Update the lines below so that every "Instruction" becomes "Directive", with everything else left unchanged.

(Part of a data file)

•••••

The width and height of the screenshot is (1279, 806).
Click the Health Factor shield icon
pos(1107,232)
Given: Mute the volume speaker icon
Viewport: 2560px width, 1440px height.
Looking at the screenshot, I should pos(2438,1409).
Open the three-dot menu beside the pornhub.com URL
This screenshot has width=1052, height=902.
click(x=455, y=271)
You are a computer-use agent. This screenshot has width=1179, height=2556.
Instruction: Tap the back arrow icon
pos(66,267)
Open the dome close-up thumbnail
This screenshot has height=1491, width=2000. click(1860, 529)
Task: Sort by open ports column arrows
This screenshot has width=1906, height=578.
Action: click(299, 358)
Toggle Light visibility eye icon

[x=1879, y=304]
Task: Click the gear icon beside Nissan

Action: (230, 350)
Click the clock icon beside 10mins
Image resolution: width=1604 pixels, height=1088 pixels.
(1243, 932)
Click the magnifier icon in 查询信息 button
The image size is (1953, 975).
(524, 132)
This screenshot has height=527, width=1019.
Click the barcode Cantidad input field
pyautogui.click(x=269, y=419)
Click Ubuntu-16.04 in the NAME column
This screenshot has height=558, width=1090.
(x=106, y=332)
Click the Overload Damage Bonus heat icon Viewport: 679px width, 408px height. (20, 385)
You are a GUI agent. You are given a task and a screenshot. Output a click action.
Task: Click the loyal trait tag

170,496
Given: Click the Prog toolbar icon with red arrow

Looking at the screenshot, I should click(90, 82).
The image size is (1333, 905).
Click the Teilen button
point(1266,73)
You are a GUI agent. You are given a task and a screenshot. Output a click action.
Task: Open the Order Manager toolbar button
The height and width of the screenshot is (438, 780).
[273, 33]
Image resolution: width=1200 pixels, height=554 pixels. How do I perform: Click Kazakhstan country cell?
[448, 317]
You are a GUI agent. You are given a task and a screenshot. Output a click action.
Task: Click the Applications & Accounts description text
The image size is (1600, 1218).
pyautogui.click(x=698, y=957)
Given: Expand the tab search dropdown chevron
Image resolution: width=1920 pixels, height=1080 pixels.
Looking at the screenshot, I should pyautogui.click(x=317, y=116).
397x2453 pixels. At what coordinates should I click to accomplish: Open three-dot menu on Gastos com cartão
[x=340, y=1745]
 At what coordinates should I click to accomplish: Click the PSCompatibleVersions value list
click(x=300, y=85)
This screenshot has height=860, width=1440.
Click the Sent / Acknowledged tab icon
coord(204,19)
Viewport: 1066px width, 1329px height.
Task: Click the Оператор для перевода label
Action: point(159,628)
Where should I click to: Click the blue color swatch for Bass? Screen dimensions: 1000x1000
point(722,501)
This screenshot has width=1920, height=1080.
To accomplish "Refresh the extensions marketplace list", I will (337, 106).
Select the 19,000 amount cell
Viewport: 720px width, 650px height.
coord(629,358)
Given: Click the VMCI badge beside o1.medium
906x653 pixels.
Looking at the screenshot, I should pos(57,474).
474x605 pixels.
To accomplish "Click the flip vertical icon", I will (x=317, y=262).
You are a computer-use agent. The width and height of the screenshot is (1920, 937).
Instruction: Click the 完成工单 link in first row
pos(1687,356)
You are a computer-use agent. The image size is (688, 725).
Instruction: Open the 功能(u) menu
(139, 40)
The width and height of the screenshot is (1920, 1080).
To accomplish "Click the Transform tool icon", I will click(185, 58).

•••••

_Output of the exercise:_
The width and height of the screenshot is (1279, 806).
Click the Health Factor shield icon
pos(1107,232)
Given: Mute the volume speaker icon
Viewport: 2560px width, 1440px height.
Looking at the screenshot, I should pos(2438,1409).
Open the three-dot menu beside the pornhub.com URL
This screenshot has width=1052, height=902.
click(x=455, y=271)
You are a computer-use agent. This screenshot has width=1179, height=2556.
Directive: Tap the back arrow icon
pos(66,267)
Open the dome close-up thumbnail
This screenshot has height=1491, width=2000. click(1860, 529)
Task: Sort by open ports column arrows
This screenshot has width=1906, height=578.
Action: click(299, 358)
Toggle Light visibility eye icon

[x=1879, y=304]
Task: Click the gear icon beside Nissan

Action: (230, 350)
Click the clock icon beside 10mins
Image resolution: width=1604 pixels, height=1088 pixels.
(1243, 932)
Click the magnifier icon in 查询信息 button
The image size is (1953, 975).
(524, 132)
This screenshot has height=527, width=1019.
Click the barcode Cantidad input field
pyautogui.click(x=269, y=419)
Click Ubuntu-16.04 in the NAME column
This screenshot has height=558, width=1090.
(x=106, y=332)
Click the Overload Damage Bonus heat icon Viewport: 679px width, 408px height. (20, 385)
You are a GUI agent. You are given a task and a screenshot. Output a click action.
Task: Click the loyal trait tag

170,496
Given: Click the Prog toolbar icon with red arrow

Looking at the screenshot, I should click(90, 82).
The image size is (1333, 905).
Click the Teilen button
point(1266,73)
You are a GUI agent. You are given a task and a screenshot. Output a click action.
Task: Open the Order Manager toolbar button
The height and width of the screenshot is (438, 780).
[273, 33]
Image resolution: width=1200 pixels, height=554 pixels. How do I perform: Click Kazakhstan country cell?
[448, 317]
You are a GUI agent. You are given a task and a screenshot. Output a click action.
Task: Click the Applications & Accounts description text
The image size is (1600, 1218).
pyautogui.click(x=698, y=957)
Given: Expand the tab search dropdown chevron
Image resolution: width=1920 pixels, height=1080 pixels.
Looking at the screenshot, I should pyautogui.click(x=317, y=116).
397x2453 pixels. At what coordinates should I click to accomplish: Open three-dot menu on Gastos com cartão
[x=340, y=1745]
 At what coordinates should I click to accomplish: Click the PSCompatibleVersions value list
click(x=300, y=85)
This screenshot has height=860, width=1440.
Click the Sent / Acknowledged tab icon
coord(204,19)
Viewport: 1066px width, 1329px height.
Task: Click the Оператор для перевода label
Action: point(159,628)
Where should I click to: Click the blue color swatch for Bass? Screen dimensions: 1000x1000
point(722,501)
This screenshot has width=1920, height=1080.
To accomplish "Refresh the extensions marketplace list", I will (337, 106).
Select the 19,000 amount cell
Viewport: 720px width, 650px height.
coord(629,358)
Given: Click the VMCI badge beside o1.medium
906x653 pixels.
Looking at the screenshot, I should pos(57,474).
474x605 pixels.
To accomplish "Click the flip vertical icon", I will (x=317, y=262).
You are a computer-use agent. The width and height of the screenshot is (1920, 937).
Directive: Click the 完成工单 link in first row
pos(1687,356)
You are a computer-use agent. The image size is (688, 725).
Directive: Open the 功能(u) menu
(139, 40)
The width and height of the screenshot is (1920, 1080).
To accomplish "Click the Transform tool icon", I will click(185, 58).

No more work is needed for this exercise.